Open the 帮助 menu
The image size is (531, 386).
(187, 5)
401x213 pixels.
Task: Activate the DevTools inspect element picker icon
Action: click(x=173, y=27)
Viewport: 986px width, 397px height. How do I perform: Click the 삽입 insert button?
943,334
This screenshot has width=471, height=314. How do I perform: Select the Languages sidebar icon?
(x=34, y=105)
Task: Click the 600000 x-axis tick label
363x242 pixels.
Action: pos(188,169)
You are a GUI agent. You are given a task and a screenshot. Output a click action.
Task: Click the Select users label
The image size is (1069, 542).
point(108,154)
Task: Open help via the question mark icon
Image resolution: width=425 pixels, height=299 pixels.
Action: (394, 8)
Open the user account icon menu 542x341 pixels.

Exercise requirements →
Only the lines from the one that contains "Image resolution: width=425" to the end of the entries above should be given again, exactly and in full.

Exercise answer →
Image resolution: width=425 pixels, height=299 pixels.
Action: (394, 8)
Open the user account icon menu 542x341 pixels.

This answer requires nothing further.